Pollo all’Uccelleto (Chicken Little Bird Style)
I first had this dish in Tuscany. It was made, literally, with little birds (blackbirds) bagged by my husband’s Great Uncle Faliero. Since little birds are not easily available in the US, I rendered the dish using chicken after returning from the 1996 trip to Italy. I called it “Chicken Little Bird Style” or “Pollo all’Uccelleto.” Much to my surprise, years later, I discovered that Italians do, in fact, refer to this preparation as “all’Uccelleto,” and use it on things other than little birds (chicken, for example). What simply started out as Uccelleti, “Little Birds,” became for me “Pollo all’Uccelleto,” or “Chicken Little Bird Style.” From Great Aunt Fidalma’s kitchen to you is Chicken Little Bird Style. If you actually have little birds, by all means, give them a try. If not, chicken thighs are a great, if less gamey, substitute. Use good quality olives for this dish. If you don’t have access to an Italian market, I suggest using olives from the olive and antipasto bar that is common in many supermarkets these days. I usually use half oil-cured black olives and half green olives, such as castelvetrano. I prefer using olives with pits.
Servings Prep Time
8people 20minutes
Cook Time
2 1/2hours
Servings Prep Time
8people 20minutes
Cook Time
2 1/2hours
  1. Remove the leaves from the rosemary and oregano.
  2. Mince the sage, rosemary, and oregano leaves. Reserve.
  3. Remove the skin from the chicken thighs and any large pieces of fat.
  4. Using the broad side of a chef’s knife, bruise (smash, really) the garlic cloves.
  5. In a heavy skillet large enough to hold the chicken thighs in a single layer, heat the olive oil.
  6. When the oil is hot, add the chicken thighs and garlic. Season the chicken with salt and freshly ground black pepper to taste.
  7. Brown the chicken, turning several times. As the garlic cloves get dark brown, remove and discard them before they burn.
  8. When the chicken is brown, and all garlic has been removed, add the tomato sauce, bay leaves, minced herbs (rosemary, sage, and oregano) and crushed red pepper.
  9. Cover and cook over low heat, stirring occasionally and turning chicken over every 30 minutes or so, for approximately 1 hour.
  10. If the sauce gets too dry add a little white wine (or water) from time to time.
  11. After an hour, add the olives, cover, and continue cooking over low heat, stirring occasionally and turning chicken over every 30 minutes or so, for approximately 1 more hour.

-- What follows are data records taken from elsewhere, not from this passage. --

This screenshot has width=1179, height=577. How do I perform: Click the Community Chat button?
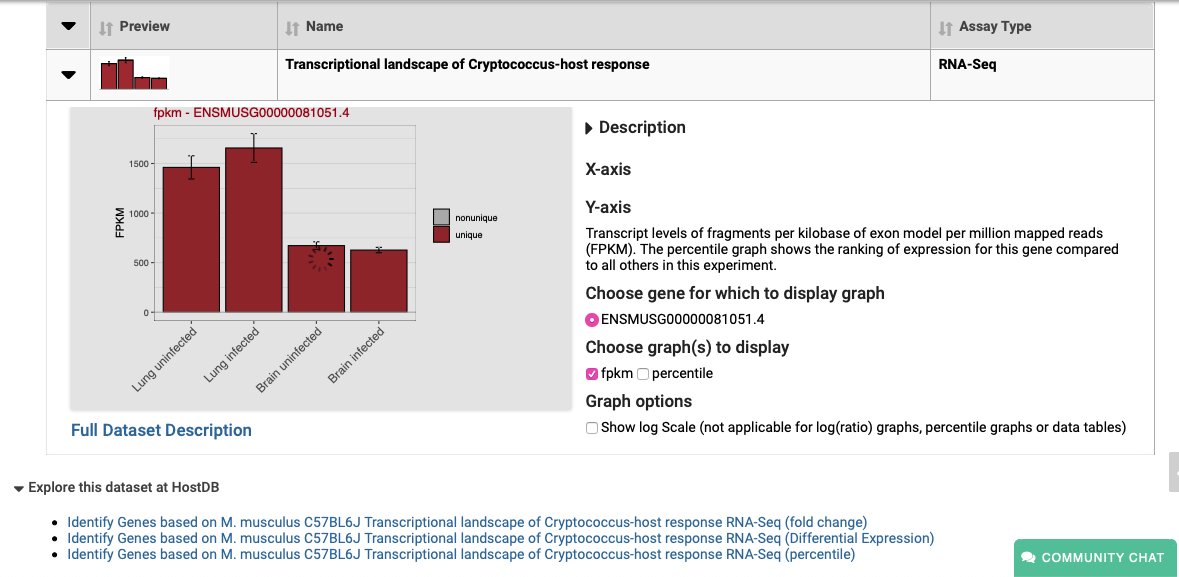click(x=1094, y=558)
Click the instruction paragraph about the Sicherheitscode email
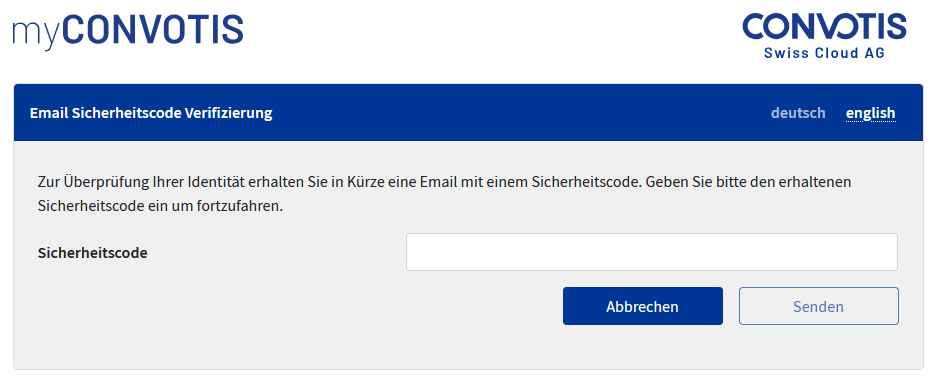This screenshot has width=936, height=391. [444, 194]
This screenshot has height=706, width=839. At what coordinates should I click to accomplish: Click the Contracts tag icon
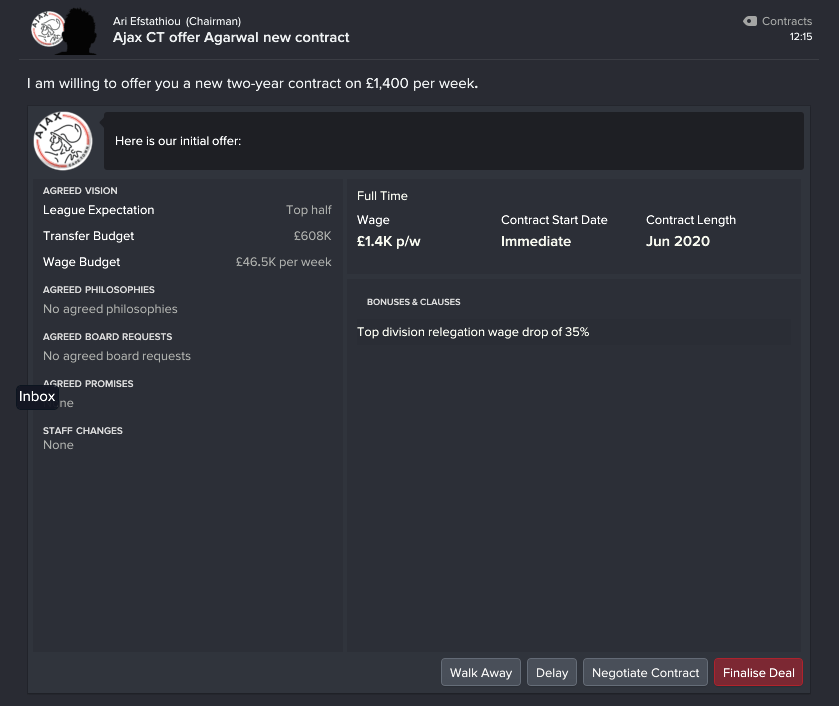click(x=750, y=21)
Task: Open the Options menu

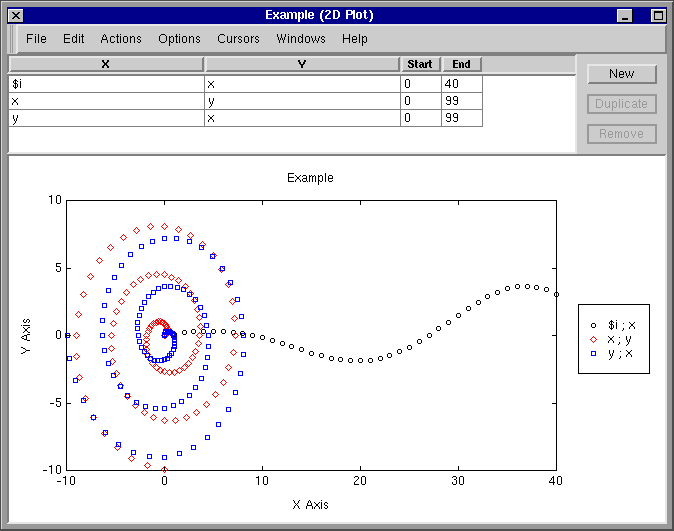Action: (179, 39)
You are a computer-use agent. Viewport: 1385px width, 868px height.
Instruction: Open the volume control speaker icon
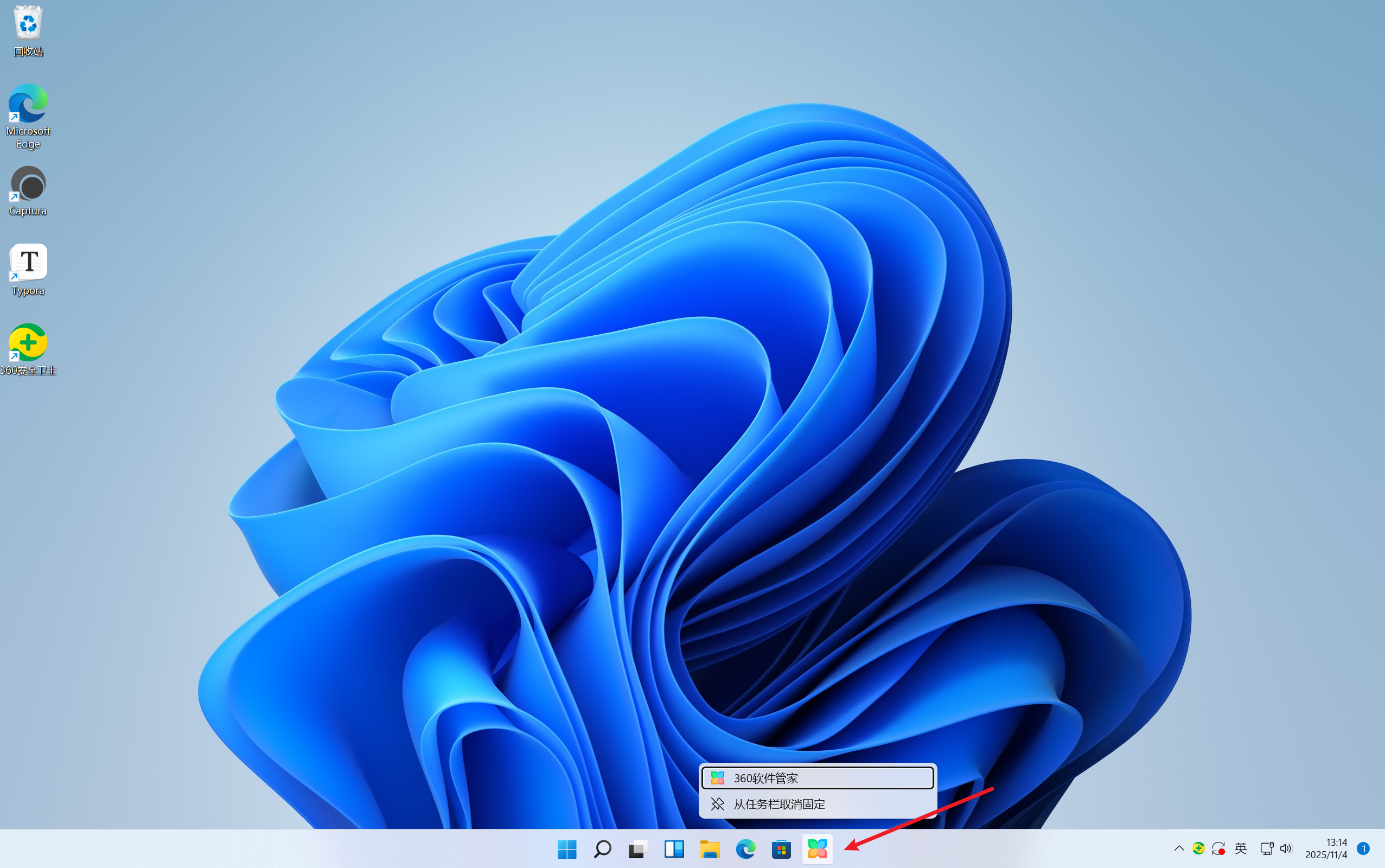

  12. Taste and adjust salt and black pepper during the last half hour of cooking. The olives will be salty, so it’s best to wait till they’ve cooked a while before adding more salt.
  13. When finished, the chicken should truly be “fall-apart” tender and the sauce should be mostly a red colored olive oil with just a tiny bit of tomato sauce.
Recipe Notes

I don’t usually use canned tomato sauce. I prefer to use tomato paste and water. For this dish I use tomato sauce because so little is needed and it’s consistent with what Great Aunt Fidalma did. If you want to use tomato paste, mix 1½ tablespoons of tomato paste with 6 tablespoons of water and use in place of the tomato sauce.